The Power of Images and Emotions
In a period of depression, my dreams became gruesome: I had one that reoccurred many times in which I was crawling through a pile of dead bodies, lost in the darkening blood and slackened limbs. But during these periods it is not only that my dreams become repulsive, but that I have the feeling of dreaming too much. I wake up many times in the middle of dreams, and when I finally get up, I am weighed down by what I have seen and the convoluted narratives I’ve lived through.
Sadness, anxiety and worry often lead the body to dream more, but in REM sleep we release cortisol, the stress hormone. If we are in REM sleep for longer than normal, and are therefore dreaming for longer than we should – about an hour and a half a night – we feel the effects of this cortisol, and wake up feeling more tired than when we went to bed.
It’s troubling when dreaming becomes a burden, and imposes itself too strongly on conscious life. But this sometimes happens, even without this sensation of excessive dreaming. It’s hard to describe the power of the feelings conjured in dreams, the babies I have birthed, the conversations I have had, the visits from the dead – I can’t shake them sometimes.

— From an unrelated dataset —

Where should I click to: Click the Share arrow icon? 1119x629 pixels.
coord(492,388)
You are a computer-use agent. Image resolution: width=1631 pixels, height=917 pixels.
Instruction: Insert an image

The only other person who understands this is my mother. We are tied together not only through our capacity for dreams, but through the importance we give them in our waking life. Only she really understands the unshakeable power of the dream image that will not release its hold.
I have thought about ways to dream less through meditation, stricter bedtime routines, even actively trying to forget my dreams each day; training my way out of it. My mother has sometimes counselled me to take my dreams less seriously and let the images and their related emotions dissipate and fade.
Even so, dreaming feels like it is such a part of my life that to let it go would be to alter some fundamental aspect of myself and my interaction with the world. I know that for my mother it is the same. To get rid of the vivid nightmares would be to forfeit the extraordinary clarity I am sometimes afforded by what happens in my sleep.
Dreaming too much or too vividly can be disturbing; nonetheless, I never envision my unconsciousness as a malicious force producing violence unnecessarily. As it reveals to me the grisly contents of myself, I acknowledge that I am made up from many parts, and that I cannot categorise any feeling, action, or emotion neatly as either good or bad.
My other life in the night is an unceasing well of trouble, joy and confusion. Even when it’s painful, I am grateful for this alternative life I lead.